ラクロスというのは、虫取り網みたいなスティックを使ってボールを運ぶスポーツだ。
手の代わりに変わった道具を使うハンドボールって感じ。
ボールは小さくて、それがすごい速さで遣り取りされる。
正直、私にはあんなに速いのは無理だなって思った。

(あの棒、なんかドリームキャッチャーに似てるなぁ)
なんて、おまじないアイテムのことを考えながらぼんやりと眺めていた。
ラクロス部に入ろうなんて、ちっとも思わなかった。
ちなみにラクロスの起源は北米の呪術儀式らしいので、この連想はあながち的外れでもなかったみたい。

「みてみて! 光璃先輩、かっこいいと思わない?」
友人が指さす方に目を向けると、ラクロス部のエースである神足光璃先輩にボールが渡された所だった。

ラクロスコートを、光る風が通り抜けたように感じた。
スティックをくるりと回してボールをクレイドルするのが見えた次の瞬間、光璃先輩は敵全員を抜き去りシュートを決めていた。
ブシューッ! ある者は首筋から! ある者は脳天から! 噴水の如く鮮血を撒き散らし次々に倒れる敵選手達!
通り抜けざまに光璃先輩はスティックでゴーリー以外十一人全員殺害していた! タツジン!

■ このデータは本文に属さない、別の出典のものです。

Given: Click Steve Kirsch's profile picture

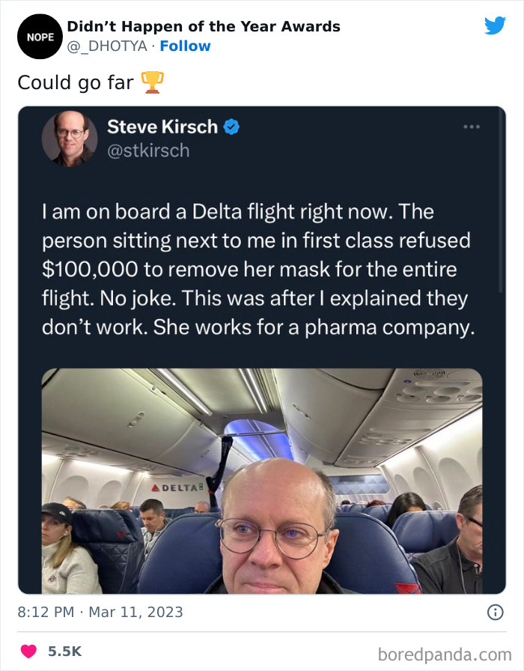Looking at the screenshot, I should click(x=70, y=139).
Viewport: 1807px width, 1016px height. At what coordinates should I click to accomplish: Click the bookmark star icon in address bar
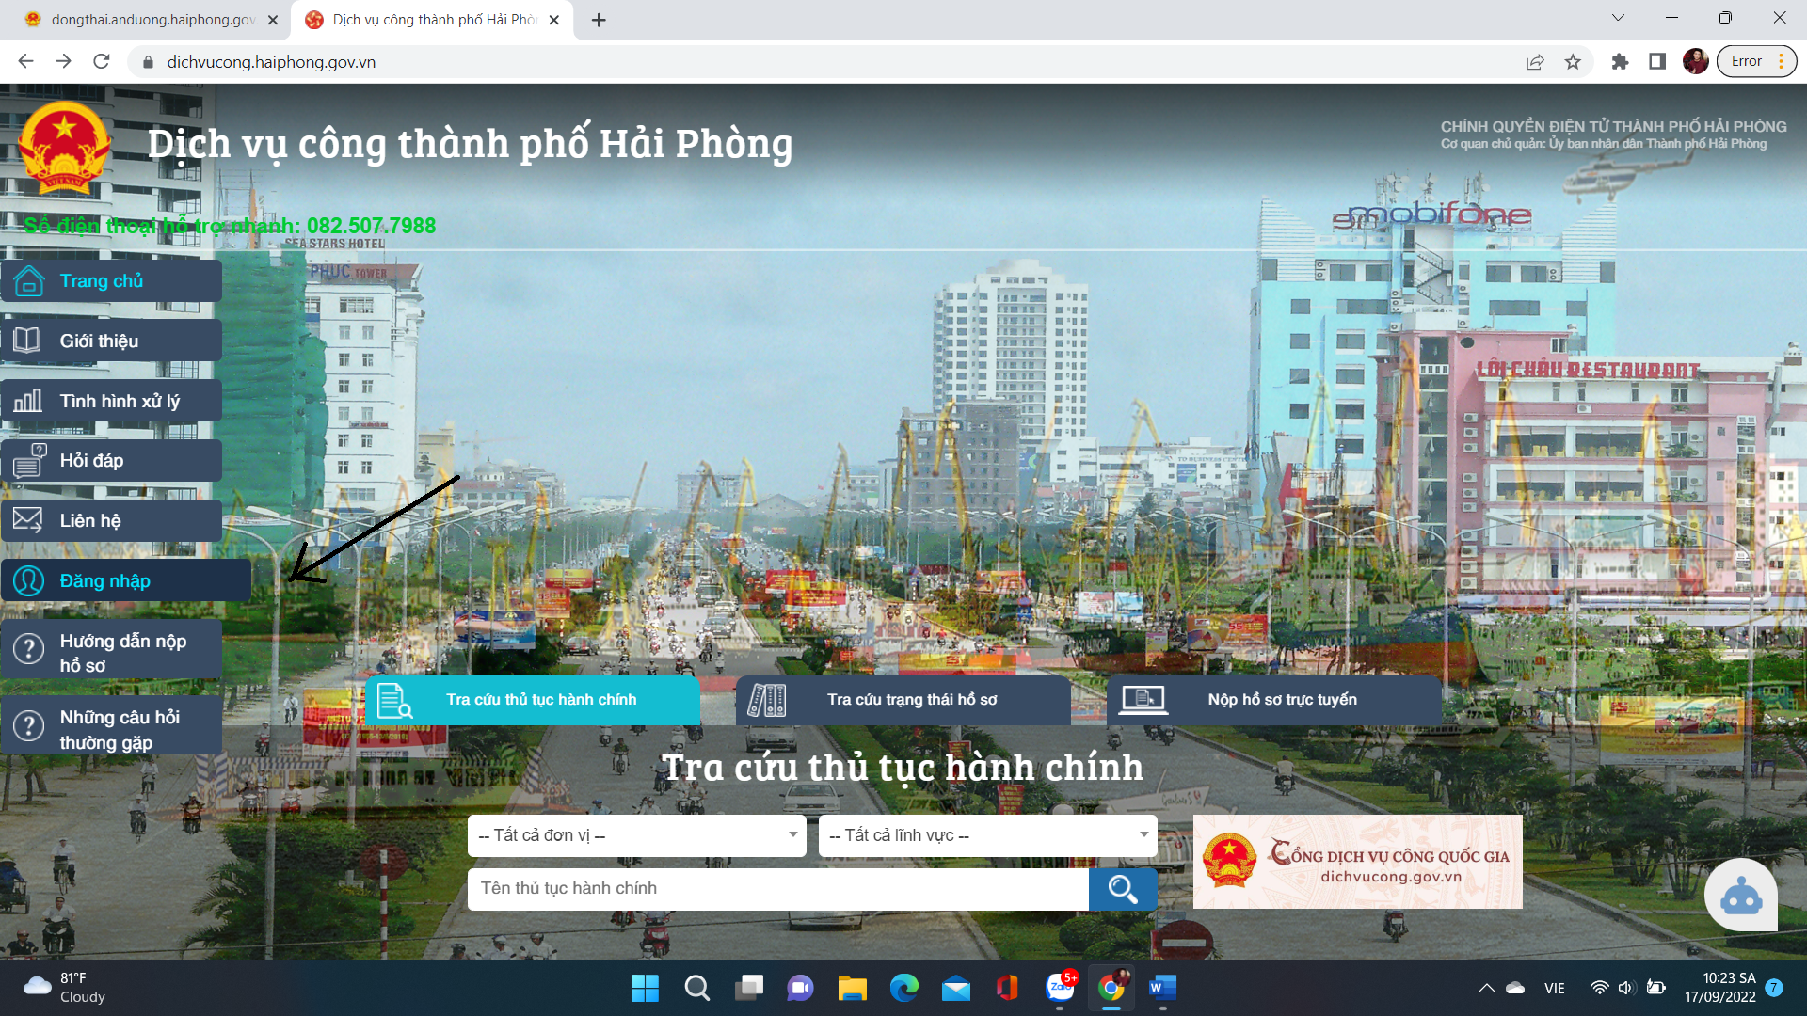coord(1573,62)
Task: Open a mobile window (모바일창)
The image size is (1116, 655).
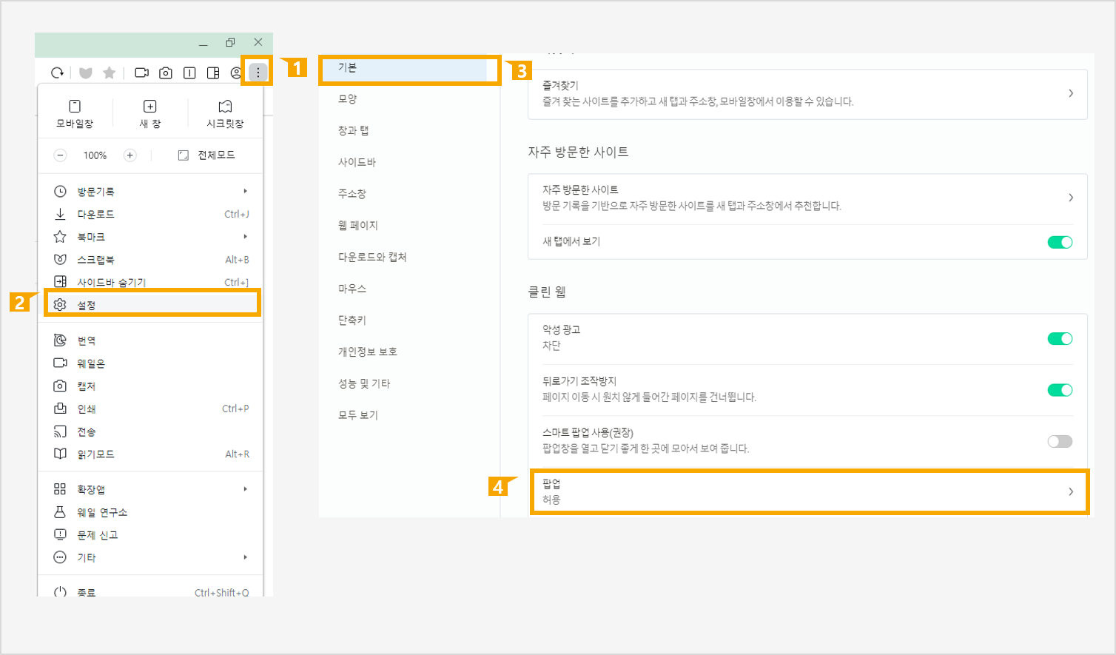Action: coord(75,114)
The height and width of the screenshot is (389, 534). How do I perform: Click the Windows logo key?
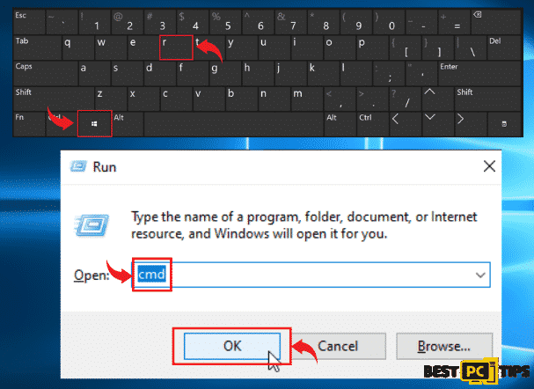(95, 123)
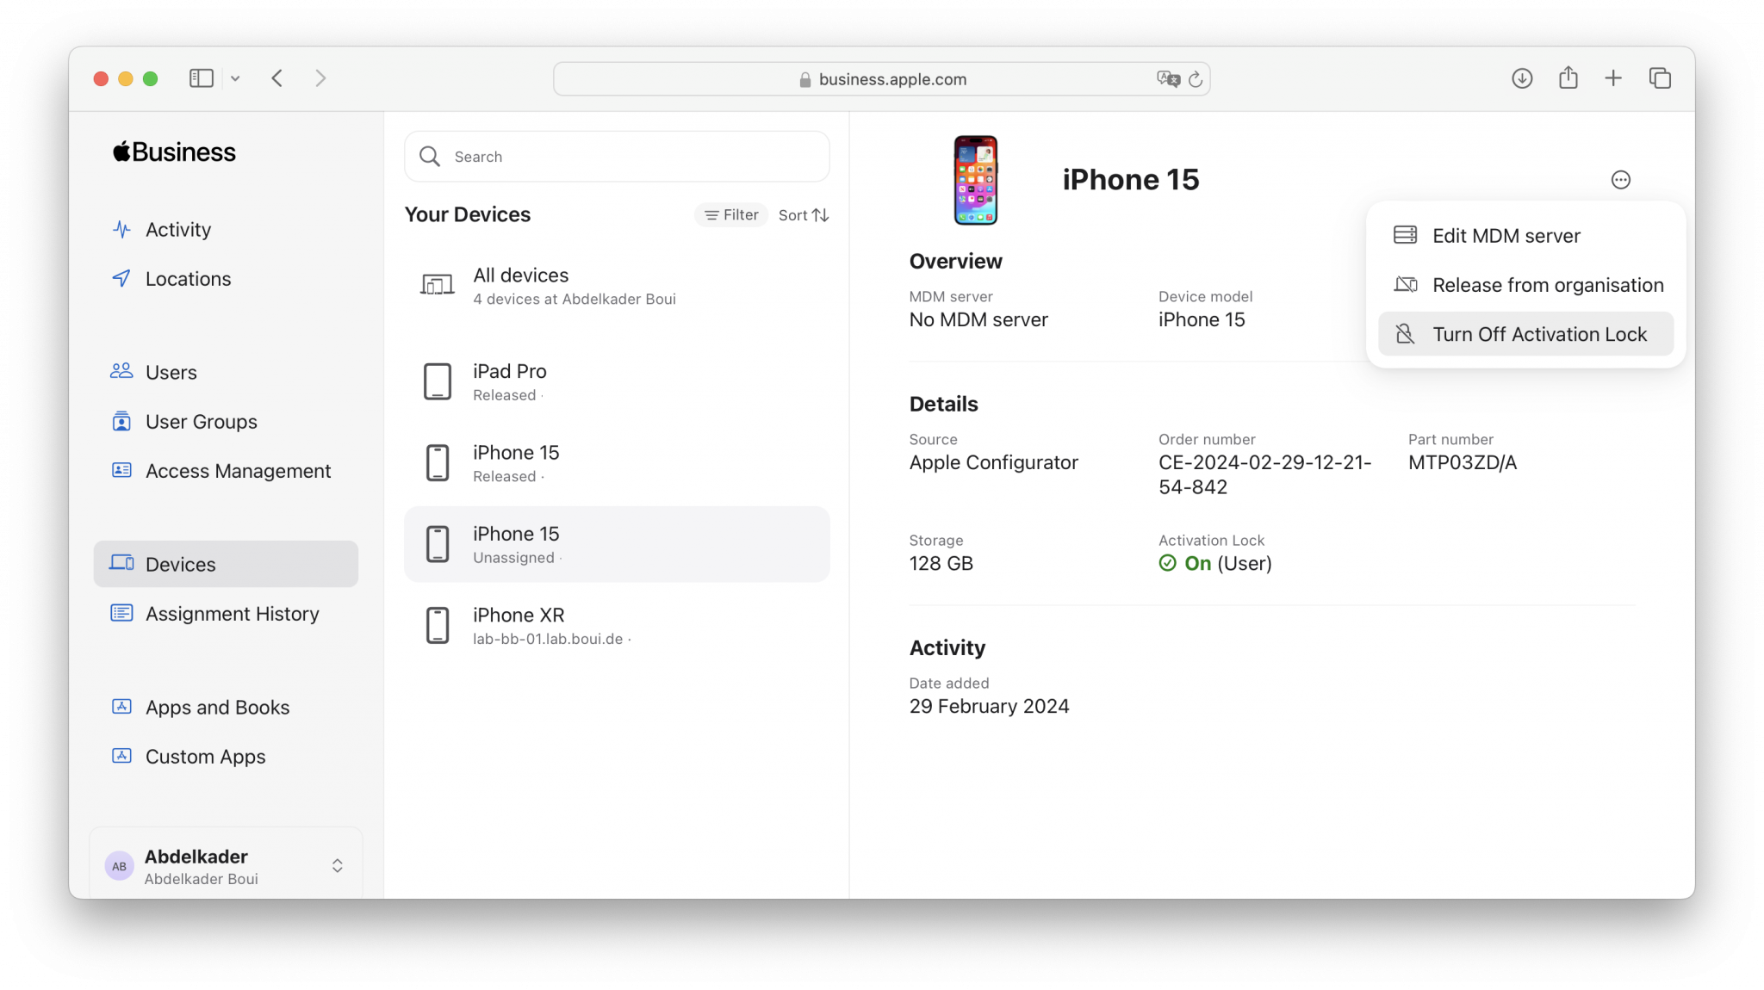Open the Safari downloads icon
Viewport: 1764px width, 990px height.
pyautogui.click(x=1522, y=78)
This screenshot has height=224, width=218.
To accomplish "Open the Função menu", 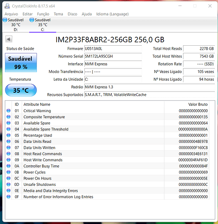I will point(43,14).
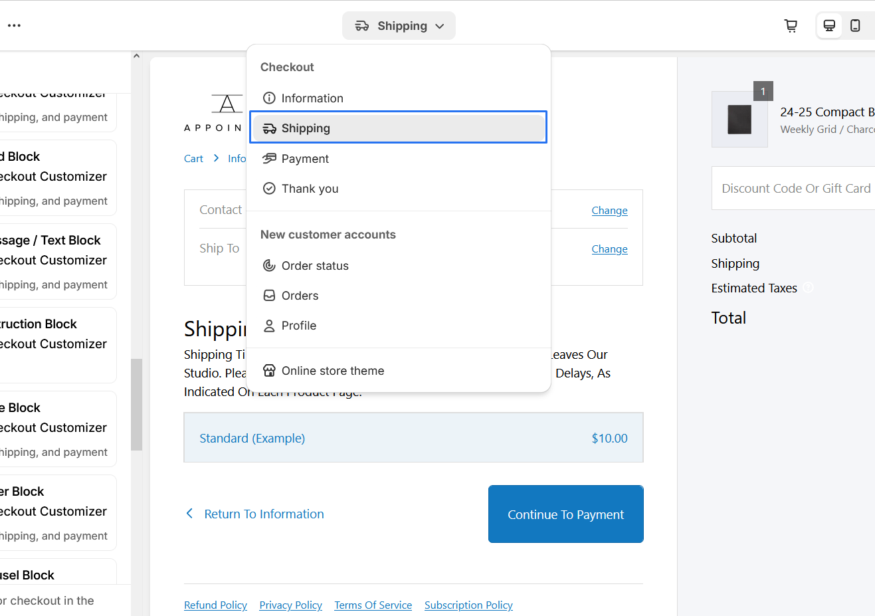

「えー、新入生の皆さん。ラクロスは『地上最速の格闘技』とも呼ばれてますが、こーゆーのは普通に反則なので御安心ください」
演武パフォーマンスを終えたディフェンスの一人が立ち上がり、血糊を拭きながら説明する。
私の目は、光璃先輩に釘付けになっていた。
ラクロスを見るのも初めてで、さっきのプレイがどの位すごいのかも解らない。でも……
(きゃーっ! なんて凛々しいお顔! まるで私が思い描いてる理想のヒーローそのもの!)
そんなわけで、私、小暮ロコ子はラクロス部に入部したのだった。


あの夜。ぬいぐるみ作りで夜更かししていた私が窓の外に目を向けると、妃芽薗の森に向かう光璃先輩の姿があった。
下心混じりの好奇心から後をつけたが、すぐに見失ってしまう。
そして私は、暗い森の中で白い光が輝くのを見た。